Known issues¶
Pickle serialization/deserialization in models using CatBoost steps¶
When trying to use a model loaded from a pickle file and that contains CatBoost steps, you might see the following error:
>>> model = joblib.load("model.pkl")
>>> model.predict(data)
Traceback (most recent call last):
File "<stdin>", line 1, in <module>
File "/venv/lib/python3.7/site-packages/baikal/_core/model.py", line 470, in predict
X_norm, [], outputs, allow_unused_inputs=True, follow_targets=False
File "/venv/lib/python3.7/site-packages/baikal/_core/model.py", line 191, in _get_required_nodes
required_nodes |= backtrack(output)
File "/venv/lib/python3.7/site-packages/baikal/_core/model.py", line 176, in backtrack
parent_node = output.node
File "/venv/lib/python3.7/site-packages/baikal/_core/data_placeholder.py", line 44, in node
return self.step._nodes[self.port]
AttributeError: 'CatBoostClassifierStep' object has no attribute '_nodes'
This is because CatBoost estimators (CatBoostClassifier
, CatBoostRegressor
)
implement their own __getstate__
and __setstate__
methods and, if they are
not overridden appropriately, they won’t include Step
-specific attributes in the
pickled result.

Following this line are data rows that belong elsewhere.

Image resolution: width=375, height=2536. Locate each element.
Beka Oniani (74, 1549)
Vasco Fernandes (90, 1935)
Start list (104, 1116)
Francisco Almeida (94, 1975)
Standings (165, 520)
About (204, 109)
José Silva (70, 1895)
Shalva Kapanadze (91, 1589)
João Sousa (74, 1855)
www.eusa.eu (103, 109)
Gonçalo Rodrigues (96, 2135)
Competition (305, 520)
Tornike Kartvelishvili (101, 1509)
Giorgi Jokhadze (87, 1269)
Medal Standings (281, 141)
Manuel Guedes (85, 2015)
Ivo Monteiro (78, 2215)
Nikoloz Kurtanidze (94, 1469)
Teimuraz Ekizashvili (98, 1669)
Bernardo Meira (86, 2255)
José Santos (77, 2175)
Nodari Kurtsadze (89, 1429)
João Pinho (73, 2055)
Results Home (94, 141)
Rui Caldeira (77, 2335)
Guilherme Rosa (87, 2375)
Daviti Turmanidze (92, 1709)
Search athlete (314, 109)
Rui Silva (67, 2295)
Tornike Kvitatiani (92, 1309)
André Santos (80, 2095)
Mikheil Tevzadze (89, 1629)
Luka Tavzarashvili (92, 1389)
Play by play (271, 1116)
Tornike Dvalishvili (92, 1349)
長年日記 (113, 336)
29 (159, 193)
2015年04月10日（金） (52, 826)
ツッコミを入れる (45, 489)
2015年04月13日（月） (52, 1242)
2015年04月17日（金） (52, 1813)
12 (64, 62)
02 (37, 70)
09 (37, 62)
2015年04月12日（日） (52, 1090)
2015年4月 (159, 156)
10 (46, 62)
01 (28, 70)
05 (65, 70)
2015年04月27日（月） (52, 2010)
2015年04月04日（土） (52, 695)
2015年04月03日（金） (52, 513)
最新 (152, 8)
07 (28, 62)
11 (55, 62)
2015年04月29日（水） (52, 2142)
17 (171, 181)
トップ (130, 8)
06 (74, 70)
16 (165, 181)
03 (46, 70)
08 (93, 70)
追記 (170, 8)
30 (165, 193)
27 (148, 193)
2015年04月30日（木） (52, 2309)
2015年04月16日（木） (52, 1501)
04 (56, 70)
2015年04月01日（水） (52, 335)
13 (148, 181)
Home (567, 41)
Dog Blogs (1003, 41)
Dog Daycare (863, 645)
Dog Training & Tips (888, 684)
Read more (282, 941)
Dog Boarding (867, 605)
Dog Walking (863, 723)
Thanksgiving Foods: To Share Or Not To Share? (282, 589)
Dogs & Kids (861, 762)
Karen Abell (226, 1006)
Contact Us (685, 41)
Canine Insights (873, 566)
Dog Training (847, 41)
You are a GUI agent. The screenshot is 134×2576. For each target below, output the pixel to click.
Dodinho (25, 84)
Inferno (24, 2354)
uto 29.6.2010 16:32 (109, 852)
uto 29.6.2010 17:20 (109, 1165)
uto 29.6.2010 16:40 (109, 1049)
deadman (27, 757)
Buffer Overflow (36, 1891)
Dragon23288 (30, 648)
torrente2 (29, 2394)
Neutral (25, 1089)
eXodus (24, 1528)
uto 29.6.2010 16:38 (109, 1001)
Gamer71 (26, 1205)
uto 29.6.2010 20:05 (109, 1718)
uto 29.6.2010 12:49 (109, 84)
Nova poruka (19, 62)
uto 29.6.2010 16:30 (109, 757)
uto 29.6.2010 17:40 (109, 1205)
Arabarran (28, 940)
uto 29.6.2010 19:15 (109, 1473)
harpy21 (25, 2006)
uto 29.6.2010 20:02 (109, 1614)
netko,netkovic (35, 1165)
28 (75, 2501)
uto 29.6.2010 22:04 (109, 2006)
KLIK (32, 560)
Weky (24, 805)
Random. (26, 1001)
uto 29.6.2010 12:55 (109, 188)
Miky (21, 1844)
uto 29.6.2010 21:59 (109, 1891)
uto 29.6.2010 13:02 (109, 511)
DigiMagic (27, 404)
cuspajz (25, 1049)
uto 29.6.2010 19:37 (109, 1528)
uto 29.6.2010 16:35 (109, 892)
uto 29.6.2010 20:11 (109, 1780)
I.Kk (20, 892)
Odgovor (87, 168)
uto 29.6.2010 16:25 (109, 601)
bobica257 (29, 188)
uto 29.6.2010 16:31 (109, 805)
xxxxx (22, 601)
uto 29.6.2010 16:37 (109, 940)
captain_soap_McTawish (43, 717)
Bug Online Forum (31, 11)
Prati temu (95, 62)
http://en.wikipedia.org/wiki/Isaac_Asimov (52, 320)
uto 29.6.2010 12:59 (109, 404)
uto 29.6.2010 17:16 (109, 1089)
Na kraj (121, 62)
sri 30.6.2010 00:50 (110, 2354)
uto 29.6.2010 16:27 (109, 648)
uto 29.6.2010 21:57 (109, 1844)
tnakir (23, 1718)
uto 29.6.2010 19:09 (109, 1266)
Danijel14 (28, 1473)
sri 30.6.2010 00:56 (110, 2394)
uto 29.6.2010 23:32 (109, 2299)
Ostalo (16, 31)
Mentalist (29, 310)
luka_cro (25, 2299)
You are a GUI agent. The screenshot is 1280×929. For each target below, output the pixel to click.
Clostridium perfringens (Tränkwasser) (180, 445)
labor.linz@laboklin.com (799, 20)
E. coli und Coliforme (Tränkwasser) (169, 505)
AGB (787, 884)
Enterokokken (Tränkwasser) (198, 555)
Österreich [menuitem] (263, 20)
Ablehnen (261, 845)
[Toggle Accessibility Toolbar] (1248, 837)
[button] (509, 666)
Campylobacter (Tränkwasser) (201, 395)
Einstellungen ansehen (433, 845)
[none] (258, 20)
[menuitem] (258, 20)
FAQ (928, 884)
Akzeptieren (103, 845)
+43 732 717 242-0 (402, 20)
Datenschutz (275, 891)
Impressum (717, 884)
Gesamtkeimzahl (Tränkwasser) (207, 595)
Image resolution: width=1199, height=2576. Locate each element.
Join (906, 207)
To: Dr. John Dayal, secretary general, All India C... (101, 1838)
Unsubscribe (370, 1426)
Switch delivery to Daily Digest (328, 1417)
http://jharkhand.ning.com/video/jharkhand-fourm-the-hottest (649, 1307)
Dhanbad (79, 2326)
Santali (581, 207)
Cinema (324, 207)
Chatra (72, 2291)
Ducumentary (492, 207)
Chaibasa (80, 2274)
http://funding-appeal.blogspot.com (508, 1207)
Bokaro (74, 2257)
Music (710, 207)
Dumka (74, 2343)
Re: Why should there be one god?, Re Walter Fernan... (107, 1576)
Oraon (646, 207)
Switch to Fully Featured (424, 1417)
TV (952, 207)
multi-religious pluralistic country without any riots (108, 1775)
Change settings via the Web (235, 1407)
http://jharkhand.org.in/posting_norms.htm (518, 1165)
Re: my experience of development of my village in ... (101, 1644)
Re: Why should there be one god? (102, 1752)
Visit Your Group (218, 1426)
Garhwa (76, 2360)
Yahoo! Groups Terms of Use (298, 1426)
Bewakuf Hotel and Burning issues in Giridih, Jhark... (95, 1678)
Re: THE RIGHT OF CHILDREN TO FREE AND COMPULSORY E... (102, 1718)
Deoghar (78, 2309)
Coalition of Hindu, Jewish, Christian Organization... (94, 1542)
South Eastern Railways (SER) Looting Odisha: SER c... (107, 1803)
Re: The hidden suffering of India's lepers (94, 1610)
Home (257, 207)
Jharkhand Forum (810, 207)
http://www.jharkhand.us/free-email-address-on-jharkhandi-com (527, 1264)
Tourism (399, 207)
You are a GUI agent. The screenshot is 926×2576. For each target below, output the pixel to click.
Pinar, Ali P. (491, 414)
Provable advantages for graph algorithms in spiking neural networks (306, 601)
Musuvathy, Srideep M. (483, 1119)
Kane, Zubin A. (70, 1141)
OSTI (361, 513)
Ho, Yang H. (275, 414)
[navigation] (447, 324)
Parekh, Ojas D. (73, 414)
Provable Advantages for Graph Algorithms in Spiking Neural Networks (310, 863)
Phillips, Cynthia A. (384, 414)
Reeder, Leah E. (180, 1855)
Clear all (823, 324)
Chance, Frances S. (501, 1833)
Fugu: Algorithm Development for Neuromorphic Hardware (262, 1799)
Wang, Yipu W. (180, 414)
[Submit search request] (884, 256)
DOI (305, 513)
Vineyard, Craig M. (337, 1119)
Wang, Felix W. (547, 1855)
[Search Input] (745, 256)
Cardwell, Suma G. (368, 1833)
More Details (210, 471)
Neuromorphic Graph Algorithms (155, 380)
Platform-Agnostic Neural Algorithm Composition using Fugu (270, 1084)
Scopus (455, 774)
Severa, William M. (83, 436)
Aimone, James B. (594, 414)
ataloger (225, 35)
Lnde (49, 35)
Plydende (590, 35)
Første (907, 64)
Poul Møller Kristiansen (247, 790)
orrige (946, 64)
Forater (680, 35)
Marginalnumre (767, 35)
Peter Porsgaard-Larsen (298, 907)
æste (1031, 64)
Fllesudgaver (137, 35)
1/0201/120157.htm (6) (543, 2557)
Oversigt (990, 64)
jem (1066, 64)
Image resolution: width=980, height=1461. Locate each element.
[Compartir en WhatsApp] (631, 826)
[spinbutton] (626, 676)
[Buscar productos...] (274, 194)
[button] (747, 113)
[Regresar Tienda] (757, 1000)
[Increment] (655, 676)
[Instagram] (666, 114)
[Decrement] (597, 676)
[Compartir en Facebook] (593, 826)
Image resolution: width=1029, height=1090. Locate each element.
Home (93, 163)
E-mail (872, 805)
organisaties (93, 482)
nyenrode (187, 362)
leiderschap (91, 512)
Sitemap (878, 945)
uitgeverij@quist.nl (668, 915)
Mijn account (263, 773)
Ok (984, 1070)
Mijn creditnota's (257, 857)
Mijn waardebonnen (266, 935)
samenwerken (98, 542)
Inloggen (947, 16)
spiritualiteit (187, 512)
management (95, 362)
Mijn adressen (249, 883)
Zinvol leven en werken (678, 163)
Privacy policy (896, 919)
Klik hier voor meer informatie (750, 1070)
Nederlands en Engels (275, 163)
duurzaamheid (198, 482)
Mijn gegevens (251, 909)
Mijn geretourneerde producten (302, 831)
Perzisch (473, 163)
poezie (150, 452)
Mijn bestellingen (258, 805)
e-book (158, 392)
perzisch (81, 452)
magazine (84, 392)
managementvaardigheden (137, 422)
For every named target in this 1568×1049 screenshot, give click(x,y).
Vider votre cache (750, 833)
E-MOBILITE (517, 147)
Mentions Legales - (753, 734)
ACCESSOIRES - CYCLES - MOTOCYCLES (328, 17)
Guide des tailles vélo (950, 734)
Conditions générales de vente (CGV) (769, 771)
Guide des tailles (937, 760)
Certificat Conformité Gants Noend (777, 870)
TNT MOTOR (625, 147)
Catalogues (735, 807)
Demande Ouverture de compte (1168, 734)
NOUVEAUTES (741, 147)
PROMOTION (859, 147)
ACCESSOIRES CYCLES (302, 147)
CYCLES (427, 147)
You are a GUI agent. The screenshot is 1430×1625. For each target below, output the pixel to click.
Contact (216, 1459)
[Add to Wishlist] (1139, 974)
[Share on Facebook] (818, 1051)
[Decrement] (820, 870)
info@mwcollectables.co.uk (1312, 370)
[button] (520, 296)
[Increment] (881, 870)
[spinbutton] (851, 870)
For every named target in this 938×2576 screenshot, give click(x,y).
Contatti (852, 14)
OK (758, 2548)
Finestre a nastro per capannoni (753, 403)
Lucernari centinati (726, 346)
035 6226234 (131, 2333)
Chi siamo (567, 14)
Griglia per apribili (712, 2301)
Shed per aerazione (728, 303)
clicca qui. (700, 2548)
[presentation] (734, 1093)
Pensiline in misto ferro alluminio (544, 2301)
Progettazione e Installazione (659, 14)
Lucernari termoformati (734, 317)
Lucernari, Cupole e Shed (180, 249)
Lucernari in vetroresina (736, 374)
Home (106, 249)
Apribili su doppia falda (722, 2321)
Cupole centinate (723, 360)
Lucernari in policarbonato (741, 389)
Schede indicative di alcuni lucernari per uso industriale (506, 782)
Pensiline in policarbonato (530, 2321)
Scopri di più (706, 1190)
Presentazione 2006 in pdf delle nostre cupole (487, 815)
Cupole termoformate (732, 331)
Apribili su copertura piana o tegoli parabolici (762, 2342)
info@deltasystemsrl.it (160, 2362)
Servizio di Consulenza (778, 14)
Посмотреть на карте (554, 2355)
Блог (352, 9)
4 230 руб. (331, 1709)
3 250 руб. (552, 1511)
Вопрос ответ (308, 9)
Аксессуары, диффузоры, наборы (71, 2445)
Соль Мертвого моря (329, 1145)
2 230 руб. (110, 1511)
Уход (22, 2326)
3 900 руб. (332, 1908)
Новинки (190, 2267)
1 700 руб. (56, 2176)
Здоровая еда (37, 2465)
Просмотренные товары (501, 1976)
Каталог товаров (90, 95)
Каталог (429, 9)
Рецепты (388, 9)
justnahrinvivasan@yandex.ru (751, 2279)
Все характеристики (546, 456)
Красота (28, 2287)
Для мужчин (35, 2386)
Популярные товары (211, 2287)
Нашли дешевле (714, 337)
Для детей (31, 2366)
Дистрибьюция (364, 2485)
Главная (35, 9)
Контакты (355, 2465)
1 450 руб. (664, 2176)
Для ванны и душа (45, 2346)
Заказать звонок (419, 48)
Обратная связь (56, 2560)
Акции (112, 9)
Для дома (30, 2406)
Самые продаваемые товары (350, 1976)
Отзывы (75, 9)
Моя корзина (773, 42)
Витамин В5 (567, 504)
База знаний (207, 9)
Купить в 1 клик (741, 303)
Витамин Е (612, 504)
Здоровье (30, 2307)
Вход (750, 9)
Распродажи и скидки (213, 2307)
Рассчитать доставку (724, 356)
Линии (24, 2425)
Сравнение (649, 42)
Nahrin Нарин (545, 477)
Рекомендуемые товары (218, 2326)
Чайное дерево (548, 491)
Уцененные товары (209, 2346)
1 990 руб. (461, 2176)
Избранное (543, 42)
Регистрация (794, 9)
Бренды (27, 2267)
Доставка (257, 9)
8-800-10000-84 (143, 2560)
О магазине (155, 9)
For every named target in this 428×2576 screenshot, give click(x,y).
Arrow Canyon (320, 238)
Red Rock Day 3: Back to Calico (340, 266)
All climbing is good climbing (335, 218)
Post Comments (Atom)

The solution to this problem is to override the __getstate__
and
__setstate__
methods to include the missing attributes as follows:
class CatBoostClassifierStep(Step, CatBoostClassifier):
def __init__(self, *args, name=None, n_outputs=1, **kwargs):
super().__init__(*args, name=name, n_outputs=n_outputs, **kwargs)
def __getstate__(self):
state = super().__getstate__()
state["_name"] = self._name
state["_nodes"] = self._nodes
state["_n_outputs"] = self._n_outputs
return state
def __setstate__(self, state):
self._name = state.pop("_name")
self._nodes = state.pop("_nodes")
self._n_outputs = state.pop("_n_outputs")
super().__setstate__(state)